• **SUPPLIED MATERIAL**:
============

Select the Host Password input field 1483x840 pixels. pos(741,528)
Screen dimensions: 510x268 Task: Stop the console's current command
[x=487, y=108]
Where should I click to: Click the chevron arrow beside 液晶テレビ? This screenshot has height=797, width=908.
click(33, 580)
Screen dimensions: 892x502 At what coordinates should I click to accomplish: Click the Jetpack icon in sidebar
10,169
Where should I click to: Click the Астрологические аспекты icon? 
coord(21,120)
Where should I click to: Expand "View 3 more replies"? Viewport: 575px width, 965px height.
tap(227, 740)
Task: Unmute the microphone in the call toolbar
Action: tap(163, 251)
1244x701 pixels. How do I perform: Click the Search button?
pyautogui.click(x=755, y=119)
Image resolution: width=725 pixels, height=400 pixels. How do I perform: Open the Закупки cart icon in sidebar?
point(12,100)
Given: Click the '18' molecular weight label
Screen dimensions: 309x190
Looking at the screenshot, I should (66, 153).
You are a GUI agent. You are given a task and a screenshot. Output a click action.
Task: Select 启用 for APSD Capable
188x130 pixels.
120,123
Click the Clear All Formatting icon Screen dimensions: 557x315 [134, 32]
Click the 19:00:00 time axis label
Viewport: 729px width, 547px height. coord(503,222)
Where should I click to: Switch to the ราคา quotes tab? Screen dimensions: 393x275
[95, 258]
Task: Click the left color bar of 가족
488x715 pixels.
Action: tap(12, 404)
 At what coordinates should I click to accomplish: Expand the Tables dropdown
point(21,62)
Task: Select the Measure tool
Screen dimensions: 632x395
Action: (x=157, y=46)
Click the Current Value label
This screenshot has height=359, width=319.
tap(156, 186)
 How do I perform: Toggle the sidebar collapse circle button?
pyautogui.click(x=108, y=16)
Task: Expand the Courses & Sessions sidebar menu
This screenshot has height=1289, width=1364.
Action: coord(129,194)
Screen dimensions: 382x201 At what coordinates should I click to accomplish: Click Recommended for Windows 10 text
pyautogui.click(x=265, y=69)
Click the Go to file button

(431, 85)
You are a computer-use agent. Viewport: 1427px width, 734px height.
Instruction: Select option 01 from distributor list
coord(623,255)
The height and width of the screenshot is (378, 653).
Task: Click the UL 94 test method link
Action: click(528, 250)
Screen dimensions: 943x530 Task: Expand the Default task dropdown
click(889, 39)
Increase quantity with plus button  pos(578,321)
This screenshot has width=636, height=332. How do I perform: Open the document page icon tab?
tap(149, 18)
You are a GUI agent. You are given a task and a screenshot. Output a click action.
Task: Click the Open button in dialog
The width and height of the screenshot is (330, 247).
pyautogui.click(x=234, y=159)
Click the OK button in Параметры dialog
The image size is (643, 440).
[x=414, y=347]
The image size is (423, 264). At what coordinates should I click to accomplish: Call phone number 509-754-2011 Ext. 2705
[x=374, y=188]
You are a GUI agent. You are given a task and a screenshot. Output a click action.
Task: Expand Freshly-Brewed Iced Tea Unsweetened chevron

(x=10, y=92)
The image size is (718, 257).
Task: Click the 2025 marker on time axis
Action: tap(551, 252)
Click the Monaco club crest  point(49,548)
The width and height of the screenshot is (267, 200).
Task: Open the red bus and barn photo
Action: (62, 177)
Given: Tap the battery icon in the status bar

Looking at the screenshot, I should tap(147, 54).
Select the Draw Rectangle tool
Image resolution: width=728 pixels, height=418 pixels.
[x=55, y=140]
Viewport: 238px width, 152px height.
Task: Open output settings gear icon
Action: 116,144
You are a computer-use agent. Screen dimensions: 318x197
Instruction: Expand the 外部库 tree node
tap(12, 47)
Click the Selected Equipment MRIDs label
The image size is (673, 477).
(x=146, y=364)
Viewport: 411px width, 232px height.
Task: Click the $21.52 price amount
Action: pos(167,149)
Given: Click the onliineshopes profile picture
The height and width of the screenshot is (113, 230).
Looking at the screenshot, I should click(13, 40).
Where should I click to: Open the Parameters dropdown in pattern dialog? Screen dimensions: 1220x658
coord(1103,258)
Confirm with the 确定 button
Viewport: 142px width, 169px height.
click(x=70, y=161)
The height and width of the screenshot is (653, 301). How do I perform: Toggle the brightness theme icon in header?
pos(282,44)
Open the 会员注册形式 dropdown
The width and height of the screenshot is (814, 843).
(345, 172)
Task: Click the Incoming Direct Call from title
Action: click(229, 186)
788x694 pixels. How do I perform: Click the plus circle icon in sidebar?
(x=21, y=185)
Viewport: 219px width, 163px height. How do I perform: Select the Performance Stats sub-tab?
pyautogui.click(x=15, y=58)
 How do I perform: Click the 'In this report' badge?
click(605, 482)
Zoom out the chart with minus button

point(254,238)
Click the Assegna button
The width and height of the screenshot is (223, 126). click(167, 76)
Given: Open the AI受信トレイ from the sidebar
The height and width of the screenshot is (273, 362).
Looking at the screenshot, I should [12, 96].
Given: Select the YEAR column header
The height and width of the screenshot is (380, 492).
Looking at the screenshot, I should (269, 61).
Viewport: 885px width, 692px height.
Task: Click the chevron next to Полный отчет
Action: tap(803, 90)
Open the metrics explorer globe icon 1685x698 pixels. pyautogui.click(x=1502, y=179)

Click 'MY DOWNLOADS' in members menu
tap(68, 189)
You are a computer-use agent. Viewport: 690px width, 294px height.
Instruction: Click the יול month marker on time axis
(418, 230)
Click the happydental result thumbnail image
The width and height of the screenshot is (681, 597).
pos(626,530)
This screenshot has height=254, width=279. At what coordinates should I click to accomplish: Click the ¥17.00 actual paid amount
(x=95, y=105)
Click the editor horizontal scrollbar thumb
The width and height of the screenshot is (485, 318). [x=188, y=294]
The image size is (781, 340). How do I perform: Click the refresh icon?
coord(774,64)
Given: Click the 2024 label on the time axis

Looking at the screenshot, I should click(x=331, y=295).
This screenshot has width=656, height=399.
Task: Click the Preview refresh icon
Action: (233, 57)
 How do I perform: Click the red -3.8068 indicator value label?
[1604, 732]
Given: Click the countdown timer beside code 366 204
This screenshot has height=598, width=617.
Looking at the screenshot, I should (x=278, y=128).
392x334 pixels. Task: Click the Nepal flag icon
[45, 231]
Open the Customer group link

============

• **EXERCISE**: Your answer must be the full set of entries, copied exactly.

• **RESPONSE AREA**:
Select the Host Password input field 1483x840 pixels. pos(741,528)
Screen dimensions: 510x268 Task: Stop the console's current command
[x=487, y=108]
Where should I click to: Click the chevron arrow beside 液晶テレビ? This screenshot has height=797, width=908.
click(33, 580)
Screen dimensions: 892x502 At what coordinates should I click to accomplish: Click the Jetpack icon in sidebar
10,169
Where should I click to: Click the Астрологические аспекты icon? 
coord(21,120)
Where should I click to: Expand "View 3 more replies"? Viewport: 575px width, 965px height.
tap(227, 740)
Task: Unmute the microphone in the call toolbar
Action: tap(163, 251)
1244x701 pixels. How do I perform: Click the Search button?
pyautogui.click(x=755, y=119)
Image resolution: width=725 pixels, height=400 pixels. How do I perform: Open the Закупки cart icon in sidebar?
point(12,100)
Given: Click the '18' molecular weight label
Screen dimensions: 309x190
Looking at the screenshot, I should (66, 153).
You are a GUI agent. You are given a task and a screenshot. Output a click action.
Task: Select 启用 for APSD Capable
188x130 pixels.
120,123
Click the Clear All Formatting icon Screen dimensions: 557x315 [134, 32]
Click the 19:00:00 time axis label
Viewport: 729px width, 547px height. coord(503,222)
Where should I click to: Switch to the ราคา quotes tab? Screen dimensions: 393x275
[95, 258]
Task: Click the left color bar of 가족
488x715 pixels.
Action: tap(12, 404)
 At what coordinates should I click to accomplish: Expand the Tables dropdown
point(21,62)
Task: Select the Measure tool
Screen dimensions: 632x395
Action: (x=157, y=46)
Click the Current Value label
This screenshot has height=359, width=319.
tap(156, 186)
 How do I perform: Toggle the sidebar collapse circle button?
pyautogui.click(x=108, y=16)
Task: Expand the Courses & Sessions sidebar menu
This screenshot has height=1289, width=1364.
Action: coord(129,194)
Screen dimensions: 382x201 At what coordinates should I click to accomplish: Click Recommended for Windows 10 text
pyautogui.click(x=265, y=69)
Click the Go to file button

(431, 85)
You are a computer-use agent. Viewport: 1427px width, 734px height.
Instruction: Select option 01 from distributor list
coord(623,255)
The height and width of the screenshot is (378, 653).
Task: Click the UL 94 test method link
Action: click(528, 250)
Screen dimensions: 943x530 Task: Expand the Default task dropdown
click(889, 39)
Increase quantity with plus button  pos(578,321)
This screenshot has width=636, height=332. How do I perform: Open the document page icon tab?
tap(149, 18)
You are a GUI agent. You are given a task and a screenshot. Output a click action.
Task: Click the Open button in dialog
The width and height of the screenshot is (330, 247).
pyautogui.click(x=234, y=159)
Click the OK button in Параметры dialog
The image size is (643, 440).
[x=414, y=347]
The image size is (423, 264). At what coordinates should I click to accomplish: Call phone number 509-754-2011 Ext. 2705
[x=374, y=188]
You are a GUI agent. You are given a task and a screenshot. Output a click action.
Task: Expand Freshly-Brewed Iced Tea Unsweetened chevron

(x=10, y=92)
The image size is (718, 257).
Task: Click the 2025 marker on time axis
Action: tap(551, 252)
Click the Monaco club crest  point(49,548)
The width and height of the screenshot is (267, 200).
Task: Open the red bus and barn photo
Action: (62, 177)
Given: Tap the battery icon in the status bar

Looking at the screenshot, I should tap(147, 54).
Select the Draw Rectangle tool
Image resolution: width=728 pixels, height=418 pixels.
[x=55, y=140]
Viewport: 238px width, 152px height.
Task: Open output settings gear icon
Action: 116,144
You are a computer-use agent. Screen dimensions: 318x197
Instruction: Expand the 外部库 tree node
tap(12, 47)
Click the Selected Equipment MRIDs label
The image size is (673, 477).
(x=146, y=364)
Viewport: 411px width, 232px height.
Task: Click the $21.52 price amount
Action: pos(167,149)
Given: Click the onliineshopes profile picture
The height and width of the screenshot is (113, 230).
Looking at the screenshot, I should click(13, 40).
Where should I click to: Open the Parameters dropdown in pattern dialog? Screen dimensions: 1220x658
coord(1103,258)
Confirm with the 确定 button
Viewport: 142px width, 169px height.
click(x=70, y=161)
The height and width of the screenshot is (653, 301). How do I perform: Toggle the brightness theme icon in header?
pos(282,44)
Open the 会员注册形式 dropdown
The width and height of the screenshot is (814, 843).
(345, 172)
Task: Click the Incoming Direct Call from title
Action: click(229, 186)
788x694 pixels. How do I perform: Click the plus circle icon in sidebar?
(x=21, y=185)
Viewport: 219px width, 163px height. How do I perform: Select the Performance Stats sub-tab?
pyautogui.click(x=15, y=58)
 How do I perform: Click the 'In this report' badge?
click(605, 482)
Zoom out the chart with minus button

point(254,238)
Click the Assegna button
The width and height of the screenshot is (223, 126). click(167, 76)
Given: Open the AI受信トレイ from the sidebar
The height and width of the screenshot is (273, 362).
Looking at the screenshot, I should [12, 96].
Given: Select the YEAR column header
The height and width of the screenshot is (380, 492).
Looking at the screenshot, I should (269, 61).
Viewport: 885px width, 692px height.
Task: Click the chevron next to Полный отчет
Action: tap(803, 90)
Open the metrics explorer globe icon 1685x698 pixels. pyautogui.click(x=1502, y=179)

Click 'MY DOWNLOADS' in members menu
tap(68, 189)
You are a computer-use agent. Viewport: 690px width, 294px height.
Instruction: Click the יול month marker on time axis
(418, 230)
Click the happydental result thumbnail image
The width and height of the screenshot is (681, 597).
pos(626,530)
This screenshot has height=254, width=279. At what coordinates should I click to accomplish: Click the ¥17.00 actual paid amount
(x=95, y=105)
Click the editor horizontal scrollbar thumb
The width and height of the screenshot is (485, 318). [x=188, y=294]
The image size is (781, 340). How do I perform: Click the refresh icon?
coord(774,64)
Given: Click the 2024 label on the time axis

Looking at the screenshot, I should click(x=331, y=295).
This screenshot has width=656, height=399.
Task: Click the Preview refresh icon
Action: (233, 57)
 How do I perform: Click the red -3.8068 indicator value label?
[1604, 732]
Given: Click the countdown timer beside code 366 204
This screenshot has height=598, width=617.
Looking at the screenshot, I should (x=278, y=128).
392x334 pixels. Task: Click the Nepal flag icon
[45, 231]
Open the Customer group link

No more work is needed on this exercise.